Walau dengan tubuh penuh luka bercucuran darah, Miranda tak pernah berhenti melepaskan tangannya, memeluk seorang anak berusia dua belas tahun yang tergeletak pingsan di pangkuannya, Robert Hans.
Puluhan pasukan cyborg bersenjata lengkap mulai mengepung dan menodongkan senjata rifle ke arah mereka berdua.

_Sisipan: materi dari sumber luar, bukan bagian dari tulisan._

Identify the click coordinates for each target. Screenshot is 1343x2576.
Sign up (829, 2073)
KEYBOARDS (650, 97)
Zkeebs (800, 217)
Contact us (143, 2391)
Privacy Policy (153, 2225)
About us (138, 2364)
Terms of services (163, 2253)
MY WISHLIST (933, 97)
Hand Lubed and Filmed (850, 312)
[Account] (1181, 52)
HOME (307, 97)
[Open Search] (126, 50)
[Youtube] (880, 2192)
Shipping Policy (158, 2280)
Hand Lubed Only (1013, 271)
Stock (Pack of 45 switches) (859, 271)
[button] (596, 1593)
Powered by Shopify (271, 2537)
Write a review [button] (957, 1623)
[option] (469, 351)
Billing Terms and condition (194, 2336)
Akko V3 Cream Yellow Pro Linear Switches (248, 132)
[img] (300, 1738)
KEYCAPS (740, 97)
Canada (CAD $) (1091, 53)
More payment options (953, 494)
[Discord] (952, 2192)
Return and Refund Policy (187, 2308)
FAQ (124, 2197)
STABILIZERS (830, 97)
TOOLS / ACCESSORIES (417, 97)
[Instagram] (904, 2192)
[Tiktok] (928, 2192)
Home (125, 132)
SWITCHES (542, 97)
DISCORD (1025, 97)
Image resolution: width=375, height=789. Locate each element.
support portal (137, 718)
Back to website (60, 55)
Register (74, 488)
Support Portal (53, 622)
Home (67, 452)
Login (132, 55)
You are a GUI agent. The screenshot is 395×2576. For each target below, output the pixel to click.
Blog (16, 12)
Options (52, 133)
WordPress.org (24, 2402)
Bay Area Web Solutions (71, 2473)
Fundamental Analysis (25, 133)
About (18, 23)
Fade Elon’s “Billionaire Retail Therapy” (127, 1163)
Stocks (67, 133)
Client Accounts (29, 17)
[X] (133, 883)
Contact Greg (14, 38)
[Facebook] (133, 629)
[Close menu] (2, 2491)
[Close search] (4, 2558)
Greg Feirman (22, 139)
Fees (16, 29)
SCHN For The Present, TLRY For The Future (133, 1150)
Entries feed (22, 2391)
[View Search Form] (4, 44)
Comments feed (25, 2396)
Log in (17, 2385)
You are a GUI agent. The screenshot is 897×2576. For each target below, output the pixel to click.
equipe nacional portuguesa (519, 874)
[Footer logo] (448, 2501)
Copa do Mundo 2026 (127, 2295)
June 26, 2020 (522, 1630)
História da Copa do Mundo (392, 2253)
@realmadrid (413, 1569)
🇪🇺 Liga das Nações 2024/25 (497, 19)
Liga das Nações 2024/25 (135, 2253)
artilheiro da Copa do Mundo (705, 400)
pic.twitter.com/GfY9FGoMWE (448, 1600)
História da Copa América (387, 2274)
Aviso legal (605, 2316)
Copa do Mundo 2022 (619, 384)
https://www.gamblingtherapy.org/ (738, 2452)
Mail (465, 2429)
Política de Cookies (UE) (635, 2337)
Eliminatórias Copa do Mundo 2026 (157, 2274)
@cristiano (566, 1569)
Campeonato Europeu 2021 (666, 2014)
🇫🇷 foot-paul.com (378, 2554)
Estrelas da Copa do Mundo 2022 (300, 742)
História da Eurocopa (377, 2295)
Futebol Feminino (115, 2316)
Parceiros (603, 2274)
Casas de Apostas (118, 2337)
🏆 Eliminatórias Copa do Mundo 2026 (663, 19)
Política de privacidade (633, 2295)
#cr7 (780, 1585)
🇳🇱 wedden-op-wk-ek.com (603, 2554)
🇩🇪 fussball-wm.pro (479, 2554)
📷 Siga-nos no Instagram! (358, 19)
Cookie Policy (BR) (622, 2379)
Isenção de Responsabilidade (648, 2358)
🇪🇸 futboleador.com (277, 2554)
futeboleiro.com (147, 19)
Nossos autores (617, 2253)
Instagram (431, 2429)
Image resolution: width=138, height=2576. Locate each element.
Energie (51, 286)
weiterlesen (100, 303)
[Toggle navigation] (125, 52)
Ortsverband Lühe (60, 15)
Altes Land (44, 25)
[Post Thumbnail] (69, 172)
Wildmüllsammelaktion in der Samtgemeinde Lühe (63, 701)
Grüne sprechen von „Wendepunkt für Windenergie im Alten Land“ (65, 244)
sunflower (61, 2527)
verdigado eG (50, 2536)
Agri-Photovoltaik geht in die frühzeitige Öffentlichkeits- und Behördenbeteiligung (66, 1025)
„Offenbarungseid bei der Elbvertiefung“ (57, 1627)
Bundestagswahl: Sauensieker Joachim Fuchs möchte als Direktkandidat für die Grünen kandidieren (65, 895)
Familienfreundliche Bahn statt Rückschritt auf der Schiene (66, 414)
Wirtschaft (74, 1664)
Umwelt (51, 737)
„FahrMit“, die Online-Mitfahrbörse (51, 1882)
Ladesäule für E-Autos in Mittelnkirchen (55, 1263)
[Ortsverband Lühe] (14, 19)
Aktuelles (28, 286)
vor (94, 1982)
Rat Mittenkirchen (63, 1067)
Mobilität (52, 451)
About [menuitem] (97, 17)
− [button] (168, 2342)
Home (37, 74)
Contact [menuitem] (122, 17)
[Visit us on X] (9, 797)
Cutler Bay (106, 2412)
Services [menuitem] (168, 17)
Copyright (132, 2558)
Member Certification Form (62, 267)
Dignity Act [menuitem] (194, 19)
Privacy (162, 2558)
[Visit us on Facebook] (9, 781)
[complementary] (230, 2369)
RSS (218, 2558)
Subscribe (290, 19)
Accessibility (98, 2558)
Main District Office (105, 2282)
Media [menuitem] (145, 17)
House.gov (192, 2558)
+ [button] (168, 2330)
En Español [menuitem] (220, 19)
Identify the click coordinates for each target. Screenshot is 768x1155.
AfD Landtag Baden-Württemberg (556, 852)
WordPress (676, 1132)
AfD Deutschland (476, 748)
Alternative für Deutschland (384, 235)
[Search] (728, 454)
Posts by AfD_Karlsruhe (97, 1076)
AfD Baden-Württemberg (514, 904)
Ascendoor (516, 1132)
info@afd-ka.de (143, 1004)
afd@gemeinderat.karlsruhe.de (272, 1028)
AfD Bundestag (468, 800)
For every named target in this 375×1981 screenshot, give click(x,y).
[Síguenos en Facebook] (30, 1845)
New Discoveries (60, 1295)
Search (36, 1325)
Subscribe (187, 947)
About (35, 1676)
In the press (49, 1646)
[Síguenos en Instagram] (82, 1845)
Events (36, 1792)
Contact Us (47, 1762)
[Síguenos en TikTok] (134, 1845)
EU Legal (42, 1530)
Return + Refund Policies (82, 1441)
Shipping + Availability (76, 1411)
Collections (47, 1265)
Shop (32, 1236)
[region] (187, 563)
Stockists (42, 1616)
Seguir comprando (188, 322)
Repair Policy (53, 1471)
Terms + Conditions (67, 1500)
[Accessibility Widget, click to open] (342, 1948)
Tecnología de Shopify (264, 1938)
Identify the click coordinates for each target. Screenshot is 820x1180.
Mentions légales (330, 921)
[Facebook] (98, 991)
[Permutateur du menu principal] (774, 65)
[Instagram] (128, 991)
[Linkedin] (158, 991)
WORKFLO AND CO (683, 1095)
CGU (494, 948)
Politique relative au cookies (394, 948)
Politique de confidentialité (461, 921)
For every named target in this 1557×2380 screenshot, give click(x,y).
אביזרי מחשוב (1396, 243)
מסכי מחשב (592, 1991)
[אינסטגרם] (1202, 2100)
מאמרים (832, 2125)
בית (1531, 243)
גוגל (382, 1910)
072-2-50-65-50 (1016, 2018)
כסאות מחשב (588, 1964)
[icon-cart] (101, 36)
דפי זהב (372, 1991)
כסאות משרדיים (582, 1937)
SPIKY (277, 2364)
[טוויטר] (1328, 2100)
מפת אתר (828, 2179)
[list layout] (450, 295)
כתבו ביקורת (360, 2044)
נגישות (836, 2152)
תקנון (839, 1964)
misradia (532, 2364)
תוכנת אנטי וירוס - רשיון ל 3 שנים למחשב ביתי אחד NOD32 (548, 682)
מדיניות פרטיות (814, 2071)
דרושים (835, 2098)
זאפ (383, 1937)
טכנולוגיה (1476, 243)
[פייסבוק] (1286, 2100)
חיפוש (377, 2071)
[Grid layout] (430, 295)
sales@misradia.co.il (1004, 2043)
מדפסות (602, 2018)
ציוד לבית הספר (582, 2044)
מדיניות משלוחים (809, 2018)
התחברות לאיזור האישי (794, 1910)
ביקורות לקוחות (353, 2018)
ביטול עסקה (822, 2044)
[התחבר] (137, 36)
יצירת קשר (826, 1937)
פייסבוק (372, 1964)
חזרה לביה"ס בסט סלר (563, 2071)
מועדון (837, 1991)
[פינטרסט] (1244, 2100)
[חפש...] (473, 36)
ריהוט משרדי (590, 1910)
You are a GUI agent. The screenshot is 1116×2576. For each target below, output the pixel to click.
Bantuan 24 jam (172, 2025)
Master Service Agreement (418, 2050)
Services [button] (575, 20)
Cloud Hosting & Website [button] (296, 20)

“Miranda! Mengapa kau malah melindungi anak itu? Anak itu telah membunuh suamimu!” teriak salah satu cyborg.
“Apa kalian tidak sadar? Kalian mau membunuh seorang anak kecil? Kalian orang WG sungguh biadab sekali!” sanggah Miranda, perempuan berambut perak, berjas lab dan mengenakan kacamata.
Seorang perempuan berseragam militer tiba-tiba berjalan masuk ke tengah kerumunan pasukan cyborg.
“Kami tidak akan membunuh anak itu, Miranda. Serahkan saja Robert Hans kembali pada WG, anak itu akan menjadi aset yang berharga bagi kami!” sahut perempuan tersebut.
Miranda merogoh saku jas labnya, lalu diambillah sebuah remote kontrol, dan diarahkannya kepada perempuan tersebut.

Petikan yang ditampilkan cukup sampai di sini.